Resources > Tech Guides

Realizing Real-Time Data Warehousing on Snowflake with Striim

 

Introduction

Snowflake is one of the most popular data warehouses built for the cloud. Snowflake enables organizations to be data-driven, and make better and quicker business decisions.

Typically, in an organization, the data is generated from diverse data sources and applications deployed in various locations including on-premises data centers, major public clouds, and devices. In order for organizations to be data-driven and responsive, the real-time availability of data on Snowflake for making time-sensitive, operational decisions is of utmost importance.

Striim provides a next-generation solution for data integration that meets these needs by continuously collecting, processing, and moving any enterprise data in real-time. Customers are using Striim for streaming large volumes of data from a variety of sources.

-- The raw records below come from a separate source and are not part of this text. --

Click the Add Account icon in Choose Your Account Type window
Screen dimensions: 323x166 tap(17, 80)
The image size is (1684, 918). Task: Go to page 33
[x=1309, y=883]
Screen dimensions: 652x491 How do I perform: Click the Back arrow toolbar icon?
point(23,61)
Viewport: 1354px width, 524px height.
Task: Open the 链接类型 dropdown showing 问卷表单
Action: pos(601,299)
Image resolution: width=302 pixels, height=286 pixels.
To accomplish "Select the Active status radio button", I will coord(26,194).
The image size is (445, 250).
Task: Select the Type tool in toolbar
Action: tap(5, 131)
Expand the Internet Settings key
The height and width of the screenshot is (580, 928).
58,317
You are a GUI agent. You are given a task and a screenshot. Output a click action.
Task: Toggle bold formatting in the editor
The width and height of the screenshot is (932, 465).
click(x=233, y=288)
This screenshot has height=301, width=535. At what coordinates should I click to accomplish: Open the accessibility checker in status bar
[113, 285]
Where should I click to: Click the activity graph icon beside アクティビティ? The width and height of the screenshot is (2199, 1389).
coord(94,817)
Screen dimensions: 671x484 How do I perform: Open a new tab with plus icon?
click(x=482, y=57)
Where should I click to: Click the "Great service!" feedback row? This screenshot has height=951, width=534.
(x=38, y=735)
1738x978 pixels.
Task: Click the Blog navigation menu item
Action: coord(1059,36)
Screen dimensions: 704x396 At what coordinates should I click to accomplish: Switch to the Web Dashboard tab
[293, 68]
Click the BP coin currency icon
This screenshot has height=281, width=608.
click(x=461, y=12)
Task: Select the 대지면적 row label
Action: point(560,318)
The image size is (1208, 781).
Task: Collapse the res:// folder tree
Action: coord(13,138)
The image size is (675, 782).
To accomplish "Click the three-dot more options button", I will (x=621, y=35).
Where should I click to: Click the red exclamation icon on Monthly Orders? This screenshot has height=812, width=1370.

This includes OLTP databases with very large schemas containing 100-1000s of tables into Snowflake.

Unlike the traditional batch and schedule-based ETL solutions, the Striim platform continuously integrates data from on-premises and cloud data sources into Snowflake. This capability of Striim enables real-time data warehousing solutions on Snowflake.

The key objective of this technical guide is to describe the solution offered by Striim to support and enable real-time data warehousing solutions on Snowflake.

Striim’s Real-Time Data Integration Solution for Snowflake

Striim for Snowflake enables the rapid development and deployment of a continuous, real-time data integration solution into Snowflake from a variety of data sources that are deployed on-premise or in the cloud. The following diagram illustrates Striim’s high-level solution architecture for building real-time data feeds from a variety of data sources into Snowflake.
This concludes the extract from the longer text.